Go through the entries below and print, exactly, the lines starting at the one with "Log in (35, 2475)" and ending at the one with "[画像を拡大: ウルティマエディション] (185, 455)", keeping both ends and no others.

Collected data:
-.-.-

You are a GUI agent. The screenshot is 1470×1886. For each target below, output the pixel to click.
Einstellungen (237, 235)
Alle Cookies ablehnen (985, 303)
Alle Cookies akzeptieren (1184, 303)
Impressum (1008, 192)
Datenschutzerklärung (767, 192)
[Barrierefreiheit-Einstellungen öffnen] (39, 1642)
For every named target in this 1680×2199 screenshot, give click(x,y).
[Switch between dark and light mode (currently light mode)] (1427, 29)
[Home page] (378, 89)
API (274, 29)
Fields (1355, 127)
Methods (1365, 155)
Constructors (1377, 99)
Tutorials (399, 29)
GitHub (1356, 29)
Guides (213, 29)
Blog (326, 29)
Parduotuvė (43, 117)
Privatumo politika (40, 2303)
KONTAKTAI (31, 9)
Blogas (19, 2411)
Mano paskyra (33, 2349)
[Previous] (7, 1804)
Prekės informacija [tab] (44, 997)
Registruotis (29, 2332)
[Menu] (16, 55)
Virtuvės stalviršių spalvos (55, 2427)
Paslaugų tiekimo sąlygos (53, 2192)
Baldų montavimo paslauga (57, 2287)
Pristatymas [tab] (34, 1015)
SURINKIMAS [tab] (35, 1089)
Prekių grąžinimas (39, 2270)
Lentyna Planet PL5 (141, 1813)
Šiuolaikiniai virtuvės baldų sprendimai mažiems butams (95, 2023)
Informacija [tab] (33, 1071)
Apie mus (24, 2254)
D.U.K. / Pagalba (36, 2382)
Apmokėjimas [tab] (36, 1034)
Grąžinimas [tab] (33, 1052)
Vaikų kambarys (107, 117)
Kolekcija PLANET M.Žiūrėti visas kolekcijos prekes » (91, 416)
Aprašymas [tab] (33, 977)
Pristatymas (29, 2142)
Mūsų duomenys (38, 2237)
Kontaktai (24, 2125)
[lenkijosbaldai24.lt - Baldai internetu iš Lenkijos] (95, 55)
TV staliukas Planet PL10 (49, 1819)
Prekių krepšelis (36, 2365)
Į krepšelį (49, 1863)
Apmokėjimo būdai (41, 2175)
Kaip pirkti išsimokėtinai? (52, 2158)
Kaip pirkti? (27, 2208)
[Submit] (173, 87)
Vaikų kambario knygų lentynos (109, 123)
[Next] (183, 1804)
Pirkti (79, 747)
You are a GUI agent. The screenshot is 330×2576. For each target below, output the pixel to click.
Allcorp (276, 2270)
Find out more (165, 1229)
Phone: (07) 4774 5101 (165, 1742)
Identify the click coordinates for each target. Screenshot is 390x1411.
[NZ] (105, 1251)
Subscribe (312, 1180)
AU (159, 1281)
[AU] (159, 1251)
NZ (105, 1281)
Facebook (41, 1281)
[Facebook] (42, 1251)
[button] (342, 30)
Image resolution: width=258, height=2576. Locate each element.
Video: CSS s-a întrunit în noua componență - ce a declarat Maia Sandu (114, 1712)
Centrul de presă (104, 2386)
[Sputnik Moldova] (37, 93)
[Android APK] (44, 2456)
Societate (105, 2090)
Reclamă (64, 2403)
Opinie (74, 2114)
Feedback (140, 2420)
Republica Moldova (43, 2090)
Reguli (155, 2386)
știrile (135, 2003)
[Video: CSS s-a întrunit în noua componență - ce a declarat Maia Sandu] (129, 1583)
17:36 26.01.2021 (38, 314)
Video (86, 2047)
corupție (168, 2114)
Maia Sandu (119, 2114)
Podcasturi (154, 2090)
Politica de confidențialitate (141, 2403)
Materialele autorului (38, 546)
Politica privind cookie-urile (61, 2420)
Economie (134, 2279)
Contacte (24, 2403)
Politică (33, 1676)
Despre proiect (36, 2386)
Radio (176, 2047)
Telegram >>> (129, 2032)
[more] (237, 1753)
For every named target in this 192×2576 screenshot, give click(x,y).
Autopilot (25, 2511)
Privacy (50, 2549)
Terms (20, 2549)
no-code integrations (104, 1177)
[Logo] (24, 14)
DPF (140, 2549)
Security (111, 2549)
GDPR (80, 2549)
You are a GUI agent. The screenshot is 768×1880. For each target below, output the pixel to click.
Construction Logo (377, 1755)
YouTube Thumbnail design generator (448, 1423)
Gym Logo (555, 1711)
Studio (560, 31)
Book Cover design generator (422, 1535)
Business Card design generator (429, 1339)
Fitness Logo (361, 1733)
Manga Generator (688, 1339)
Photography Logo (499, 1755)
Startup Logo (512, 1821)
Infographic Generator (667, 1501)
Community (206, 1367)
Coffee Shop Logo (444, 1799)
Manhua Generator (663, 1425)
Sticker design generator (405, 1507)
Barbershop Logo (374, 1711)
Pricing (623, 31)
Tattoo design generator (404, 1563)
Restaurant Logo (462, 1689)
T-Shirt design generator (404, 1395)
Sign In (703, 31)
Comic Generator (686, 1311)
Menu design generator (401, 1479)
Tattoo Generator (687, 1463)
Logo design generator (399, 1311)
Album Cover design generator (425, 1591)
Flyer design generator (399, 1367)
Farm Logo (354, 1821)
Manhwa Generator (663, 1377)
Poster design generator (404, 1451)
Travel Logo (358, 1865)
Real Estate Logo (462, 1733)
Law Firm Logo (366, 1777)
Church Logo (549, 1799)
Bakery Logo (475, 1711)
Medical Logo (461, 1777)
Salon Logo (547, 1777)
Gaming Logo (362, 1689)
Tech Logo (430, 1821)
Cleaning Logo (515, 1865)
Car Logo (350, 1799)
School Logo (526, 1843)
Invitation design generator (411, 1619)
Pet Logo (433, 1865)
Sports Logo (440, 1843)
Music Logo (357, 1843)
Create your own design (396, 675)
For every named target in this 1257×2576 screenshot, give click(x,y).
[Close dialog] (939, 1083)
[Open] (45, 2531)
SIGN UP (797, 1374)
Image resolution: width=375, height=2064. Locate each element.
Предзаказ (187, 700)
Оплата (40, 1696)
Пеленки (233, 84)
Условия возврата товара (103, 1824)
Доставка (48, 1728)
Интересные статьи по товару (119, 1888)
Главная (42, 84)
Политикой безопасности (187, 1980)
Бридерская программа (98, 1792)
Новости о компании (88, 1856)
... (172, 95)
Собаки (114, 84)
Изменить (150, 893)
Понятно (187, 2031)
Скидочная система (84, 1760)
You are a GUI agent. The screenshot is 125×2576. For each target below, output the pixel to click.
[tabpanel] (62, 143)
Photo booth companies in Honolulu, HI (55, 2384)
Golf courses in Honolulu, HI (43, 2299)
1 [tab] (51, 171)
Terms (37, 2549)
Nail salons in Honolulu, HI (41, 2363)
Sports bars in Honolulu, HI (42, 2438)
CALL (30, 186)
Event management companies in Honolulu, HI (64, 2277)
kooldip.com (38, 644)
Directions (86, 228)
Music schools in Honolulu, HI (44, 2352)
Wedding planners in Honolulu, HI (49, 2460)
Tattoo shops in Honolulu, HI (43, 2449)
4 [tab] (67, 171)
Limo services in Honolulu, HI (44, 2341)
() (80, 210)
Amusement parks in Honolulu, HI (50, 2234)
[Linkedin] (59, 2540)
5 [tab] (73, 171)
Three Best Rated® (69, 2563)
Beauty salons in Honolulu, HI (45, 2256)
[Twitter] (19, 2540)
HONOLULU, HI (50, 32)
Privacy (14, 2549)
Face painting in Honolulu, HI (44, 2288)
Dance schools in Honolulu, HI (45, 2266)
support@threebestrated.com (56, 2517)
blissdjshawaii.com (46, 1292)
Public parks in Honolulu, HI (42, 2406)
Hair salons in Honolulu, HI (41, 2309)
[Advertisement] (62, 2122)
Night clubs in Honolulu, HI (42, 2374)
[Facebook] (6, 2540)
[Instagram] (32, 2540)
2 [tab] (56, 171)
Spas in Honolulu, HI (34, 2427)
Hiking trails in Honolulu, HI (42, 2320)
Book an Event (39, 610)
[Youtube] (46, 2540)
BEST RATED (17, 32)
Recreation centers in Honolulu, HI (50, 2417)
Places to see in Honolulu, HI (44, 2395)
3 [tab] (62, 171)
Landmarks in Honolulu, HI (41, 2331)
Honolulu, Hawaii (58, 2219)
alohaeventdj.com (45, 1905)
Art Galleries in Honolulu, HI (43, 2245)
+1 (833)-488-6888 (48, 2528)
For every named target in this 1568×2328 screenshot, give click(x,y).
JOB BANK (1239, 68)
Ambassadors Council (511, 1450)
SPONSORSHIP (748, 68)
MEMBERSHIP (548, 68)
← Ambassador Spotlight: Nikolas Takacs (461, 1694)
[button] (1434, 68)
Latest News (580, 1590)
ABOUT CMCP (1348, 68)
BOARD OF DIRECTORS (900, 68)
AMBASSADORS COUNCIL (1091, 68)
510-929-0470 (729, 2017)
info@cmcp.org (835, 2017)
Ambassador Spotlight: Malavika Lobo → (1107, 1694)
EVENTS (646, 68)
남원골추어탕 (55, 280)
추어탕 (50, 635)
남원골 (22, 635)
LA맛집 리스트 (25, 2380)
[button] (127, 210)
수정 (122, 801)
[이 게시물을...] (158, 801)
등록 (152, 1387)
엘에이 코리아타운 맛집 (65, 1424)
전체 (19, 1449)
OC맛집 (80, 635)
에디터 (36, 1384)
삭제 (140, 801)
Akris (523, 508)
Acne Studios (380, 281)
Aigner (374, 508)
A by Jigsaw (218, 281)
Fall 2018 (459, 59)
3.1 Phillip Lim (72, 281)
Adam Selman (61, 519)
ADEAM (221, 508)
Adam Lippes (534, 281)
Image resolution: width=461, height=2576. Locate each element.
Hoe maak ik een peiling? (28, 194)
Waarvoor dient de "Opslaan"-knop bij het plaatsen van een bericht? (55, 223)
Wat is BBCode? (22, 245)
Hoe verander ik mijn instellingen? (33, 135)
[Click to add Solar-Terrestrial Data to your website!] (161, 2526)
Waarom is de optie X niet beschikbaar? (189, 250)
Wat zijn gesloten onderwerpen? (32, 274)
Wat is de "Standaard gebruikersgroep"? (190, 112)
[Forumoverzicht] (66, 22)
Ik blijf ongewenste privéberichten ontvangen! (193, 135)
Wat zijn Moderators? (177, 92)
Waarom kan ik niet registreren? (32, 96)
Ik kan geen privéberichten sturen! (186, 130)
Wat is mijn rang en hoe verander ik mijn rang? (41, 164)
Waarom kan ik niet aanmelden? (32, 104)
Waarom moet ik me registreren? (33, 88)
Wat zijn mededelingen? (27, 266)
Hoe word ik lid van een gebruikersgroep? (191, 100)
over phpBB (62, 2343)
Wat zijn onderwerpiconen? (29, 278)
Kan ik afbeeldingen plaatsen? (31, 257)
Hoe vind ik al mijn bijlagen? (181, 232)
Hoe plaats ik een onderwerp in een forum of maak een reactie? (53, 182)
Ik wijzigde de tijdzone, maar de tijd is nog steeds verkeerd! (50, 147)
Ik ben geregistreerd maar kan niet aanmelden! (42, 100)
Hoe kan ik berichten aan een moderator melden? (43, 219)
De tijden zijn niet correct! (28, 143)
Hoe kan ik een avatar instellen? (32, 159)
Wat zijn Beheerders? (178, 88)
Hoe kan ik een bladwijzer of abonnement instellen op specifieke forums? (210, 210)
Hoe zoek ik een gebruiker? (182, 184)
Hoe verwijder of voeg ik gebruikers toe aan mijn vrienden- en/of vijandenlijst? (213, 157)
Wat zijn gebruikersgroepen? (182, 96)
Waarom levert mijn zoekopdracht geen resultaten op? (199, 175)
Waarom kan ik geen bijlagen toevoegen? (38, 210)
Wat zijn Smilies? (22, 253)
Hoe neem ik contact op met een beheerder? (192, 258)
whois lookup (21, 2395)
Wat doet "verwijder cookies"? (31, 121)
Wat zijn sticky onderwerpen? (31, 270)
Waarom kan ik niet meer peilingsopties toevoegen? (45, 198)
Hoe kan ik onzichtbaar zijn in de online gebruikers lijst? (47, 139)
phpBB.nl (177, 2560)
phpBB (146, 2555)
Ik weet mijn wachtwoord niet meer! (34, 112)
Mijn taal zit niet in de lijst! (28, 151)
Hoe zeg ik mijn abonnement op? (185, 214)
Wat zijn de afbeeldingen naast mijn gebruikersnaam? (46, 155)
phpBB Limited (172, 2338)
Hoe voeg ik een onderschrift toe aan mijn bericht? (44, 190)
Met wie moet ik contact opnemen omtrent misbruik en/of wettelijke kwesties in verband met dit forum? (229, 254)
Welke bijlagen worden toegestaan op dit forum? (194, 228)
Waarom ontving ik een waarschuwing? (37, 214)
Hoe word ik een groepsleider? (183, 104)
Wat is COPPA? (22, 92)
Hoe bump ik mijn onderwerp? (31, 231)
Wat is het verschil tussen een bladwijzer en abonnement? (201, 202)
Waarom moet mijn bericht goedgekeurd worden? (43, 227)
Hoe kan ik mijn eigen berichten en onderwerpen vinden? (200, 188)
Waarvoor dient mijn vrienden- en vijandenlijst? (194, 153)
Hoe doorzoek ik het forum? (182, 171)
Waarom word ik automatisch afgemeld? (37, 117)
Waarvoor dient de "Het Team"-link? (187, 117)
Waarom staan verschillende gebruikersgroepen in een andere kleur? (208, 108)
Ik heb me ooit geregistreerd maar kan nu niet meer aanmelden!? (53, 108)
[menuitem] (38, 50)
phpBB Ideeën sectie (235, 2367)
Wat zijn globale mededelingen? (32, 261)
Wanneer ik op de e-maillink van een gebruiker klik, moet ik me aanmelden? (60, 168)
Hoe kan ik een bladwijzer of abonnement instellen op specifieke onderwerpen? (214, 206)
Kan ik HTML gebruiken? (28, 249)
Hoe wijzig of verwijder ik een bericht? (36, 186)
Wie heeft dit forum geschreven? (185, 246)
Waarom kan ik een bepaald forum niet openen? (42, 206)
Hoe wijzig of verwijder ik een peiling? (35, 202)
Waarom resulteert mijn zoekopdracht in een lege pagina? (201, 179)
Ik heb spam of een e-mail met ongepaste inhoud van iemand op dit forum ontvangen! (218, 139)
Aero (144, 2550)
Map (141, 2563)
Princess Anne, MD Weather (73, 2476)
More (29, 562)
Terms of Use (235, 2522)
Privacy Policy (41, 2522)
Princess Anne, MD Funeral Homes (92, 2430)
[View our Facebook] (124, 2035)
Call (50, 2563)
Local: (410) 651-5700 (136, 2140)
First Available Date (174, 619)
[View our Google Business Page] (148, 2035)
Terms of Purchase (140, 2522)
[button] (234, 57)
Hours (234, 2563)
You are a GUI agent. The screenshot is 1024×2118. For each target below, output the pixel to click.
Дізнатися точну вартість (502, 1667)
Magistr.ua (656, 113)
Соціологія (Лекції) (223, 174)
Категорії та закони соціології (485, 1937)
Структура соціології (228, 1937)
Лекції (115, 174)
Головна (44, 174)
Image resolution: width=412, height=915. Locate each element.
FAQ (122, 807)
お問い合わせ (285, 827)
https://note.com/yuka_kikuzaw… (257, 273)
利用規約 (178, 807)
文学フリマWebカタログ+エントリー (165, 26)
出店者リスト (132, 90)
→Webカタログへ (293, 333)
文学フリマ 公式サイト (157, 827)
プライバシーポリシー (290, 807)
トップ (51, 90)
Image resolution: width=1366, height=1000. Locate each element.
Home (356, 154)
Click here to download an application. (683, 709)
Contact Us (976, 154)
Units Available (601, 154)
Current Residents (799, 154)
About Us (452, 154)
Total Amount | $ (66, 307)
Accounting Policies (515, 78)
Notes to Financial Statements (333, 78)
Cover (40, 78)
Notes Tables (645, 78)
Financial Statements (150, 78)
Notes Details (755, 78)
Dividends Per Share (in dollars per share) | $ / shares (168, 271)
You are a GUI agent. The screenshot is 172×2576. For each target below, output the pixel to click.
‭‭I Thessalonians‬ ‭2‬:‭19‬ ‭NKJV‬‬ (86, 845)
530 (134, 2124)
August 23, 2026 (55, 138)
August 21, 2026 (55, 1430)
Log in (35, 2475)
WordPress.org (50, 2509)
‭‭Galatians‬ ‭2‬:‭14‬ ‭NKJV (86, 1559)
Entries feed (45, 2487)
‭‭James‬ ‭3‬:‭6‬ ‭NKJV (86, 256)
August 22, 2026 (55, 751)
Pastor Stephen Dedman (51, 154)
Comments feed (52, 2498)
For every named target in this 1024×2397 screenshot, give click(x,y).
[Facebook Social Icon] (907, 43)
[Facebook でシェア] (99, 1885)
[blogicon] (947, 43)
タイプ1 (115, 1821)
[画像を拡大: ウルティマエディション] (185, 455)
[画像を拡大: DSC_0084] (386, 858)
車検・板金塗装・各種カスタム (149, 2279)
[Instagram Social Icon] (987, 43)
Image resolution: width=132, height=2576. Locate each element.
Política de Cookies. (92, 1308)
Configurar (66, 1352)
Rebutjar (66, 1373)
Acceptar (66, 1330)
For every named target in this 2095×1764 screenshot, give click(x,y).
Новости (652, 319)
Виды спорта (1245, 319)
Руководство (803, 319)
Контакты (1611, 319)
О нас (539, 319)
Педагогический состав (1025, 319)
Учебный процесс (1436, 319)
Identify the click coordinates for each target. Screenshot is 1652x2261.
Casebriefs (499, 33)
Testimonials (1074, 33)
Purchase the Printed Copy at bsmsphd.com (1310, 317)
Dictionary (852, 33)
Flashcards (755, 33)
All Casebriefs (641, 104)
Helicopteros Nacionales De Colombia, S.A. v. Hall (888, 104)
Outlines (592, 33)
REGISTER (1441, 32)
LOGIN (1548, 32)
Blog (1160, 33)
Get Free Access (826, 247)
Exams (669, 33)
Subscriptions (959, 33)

-.-.-

▸ Response to the exercise
Log in (35, 2475)
WordPress.org (50, 2509)
‭‭Galatians‬ ‭2‬:‭14‬ ‭NKJV (86, 1559)
Entries feed (45, 2487)
‭‭James‬ ‭3‬:‭6‬ ‭NKJV (86, 256)
August 22, 2026 (55, 751)
Pastor Stephen Dedman (51, 154)
Comments feed (52, 2498)
For every named target in this 1024×2397 screenshot, give click(x,y).
[Facebook Social Icon] (907, 43)
[Facebook でシェア] (99, 1885)
[blogicon] (947, 43)
タイプ1 (115, 1821)
[画像を拡大: ウルティマエディション] (185, 455)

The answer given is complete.